3. Webhooks (highest ROI failure surface)

• [ ] Raw-body capture runs before Plug.Parsers on the Stripe webhook route. See Webhooks and Webhook gotchas.
• [ ] Signing secret(s) match the Stripe Dashboard endpoint(s); you understand test vs live mode boundaries. See Troubleshooting — webhook anchors.

4. Tenancy and billables

• [ ] Billable owner_type / owner_id and admin queries match your org model; cross-tenant paths are denied at the host boundary. See Organization billing (Sigra and non-Sigra recipes).

5. Tax and pricing rollouts (if enabled)

• [ ] Customer tax location and rollout safety match your Stripe Tax story — no “flip automatic tax” surprises on legacy subscriptions. Cross-check Organization billing and Stripe’s own tax docs via your finance process.
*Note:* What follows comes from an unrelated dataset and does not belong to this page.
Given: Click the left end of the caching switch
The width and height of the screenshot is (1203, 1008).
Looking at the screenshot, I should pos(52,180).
6. Observability and operations

• [ ] :telemetry handlers (and optional OpenTelemetry) are wired in the host app for the ops events you need on-call. See Telemetry and Operator runbooks.
• [ ] If you explicitly chose Accrue.InvoiceRenderer.ChromicPDF, the host supervision tree starts ChromicPDF and the accrue_mailers queue concurrency does not exceed the ChromicPDF pool size. See PDF Rendering.
• [ ] Invoice assets and fonts are validated on the renderer you actually run in production, including invoice attachments sent through email. See Branding and PDF Rendering.
• [ ] If you ship Braintree, Hosted Fields and the portal CSP are production-ready before customers can open local checkout. Treat discount preview as provisional UI and final submit as the authoritative subscription result. See Braintree local portal and Telemetry.
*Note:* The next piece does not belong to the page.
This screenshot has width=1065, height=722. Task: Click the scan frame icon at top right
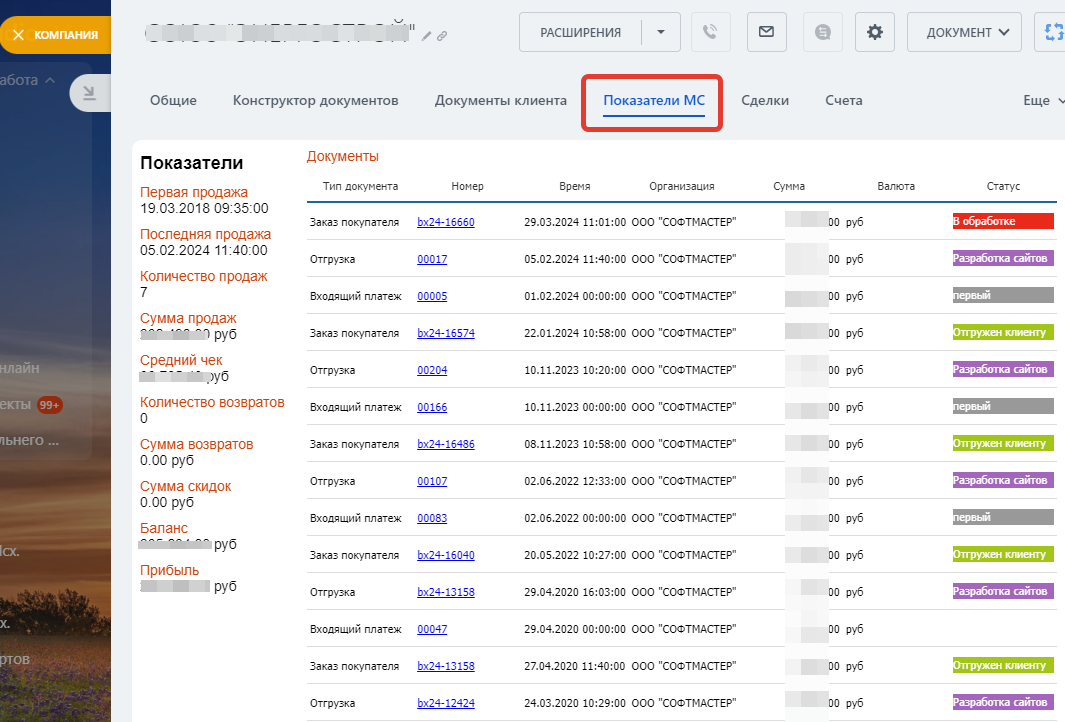1053,32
7. Testing stance in CI vs live

• [ ] Merge-blocking Fake / host proof path is green (mix verify / mix verify.full per your policy). See Testing.
• [ ] Stripe test-mode and live lanes are understood as non-merge-blocking unless you explicitly chose otherwise. See repo guides/testing-live-stripe.md.
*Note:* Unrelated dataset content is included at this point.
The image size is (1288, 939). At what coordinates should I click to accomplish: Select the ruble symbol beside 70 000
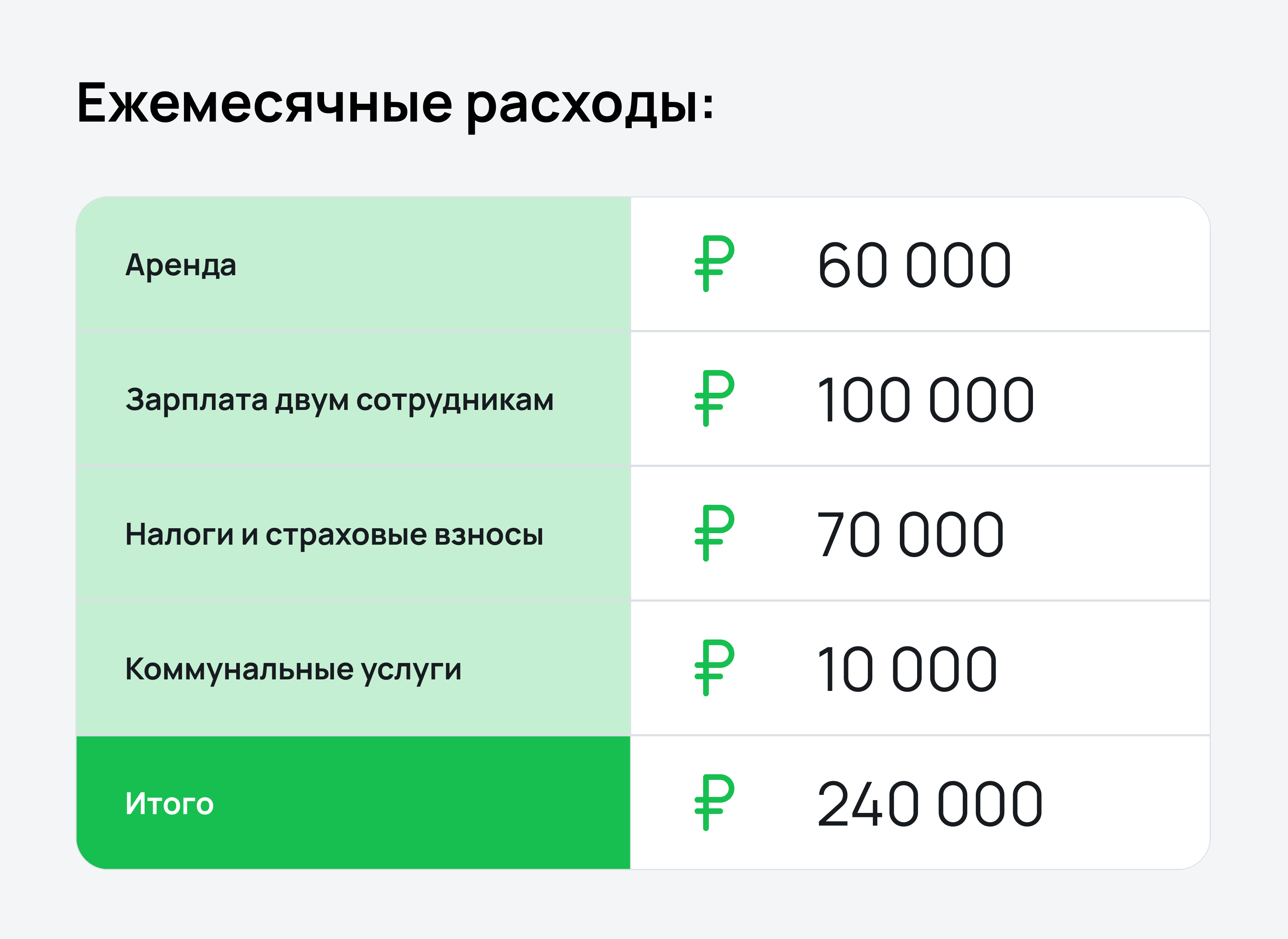[x=714, y=533]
8. Finance and compliance boundaries

• [ ] Revenue recognition / accounting stays downstream of Accrue; you use Stripe-native handoff where appropriate. See Finance handoff.

9. Customer portal and hosted surfaces

• [ ] Stripe Billing Portal / Checkout expectations match what you expose to end users. See Portal configuration checklist and Branding for customer-facing polish.
• [ ] Braintree expectations stay provider-honest: checkout and billing portal URLs are mounted local URLs, there is no upstream hosted fallback, and checkout completion is persisted locally after the mounted flow succeeds. See First Hour and Braintree local portal.
• [ ] Braintree admin/operator expectations stay provider-honest: immediate cancel is first-party, plan swap is first-party only when :plan_resolver is configured, and scheduled-end cancellation plus pause/resume remain host-owned or unsupported. See Lifecycle semantics.

10. Admin access

• [ ] Accrue.Auth (or Sigra adapter) enforces who may open accrue_admin routes in production. See Auth adapters.

Proof vocabulary (local / CI)

For the canonical Fake-backed walkthrough and VERIFY-01 vocabulary, keep using examples/accrue_host/README.md alongside First Hour.

See also

• Maturity and maintenance — maintainer-facing diminishing returns and FRG-01 intake context (monorepo .planning/ pointers).

Explicit non-goals (until a milestone says otherwise)

Second processor (PROC-08), app-owned finance exports (FIN-03), and Stripe Dashboard–only workflows that Accrue does not own — see the package README Stability / deprecation posture and repository RELEASING.md for maintainer boundaries (clone-only planning detail lives under .planning/PROJECT.md in the GitHub repo).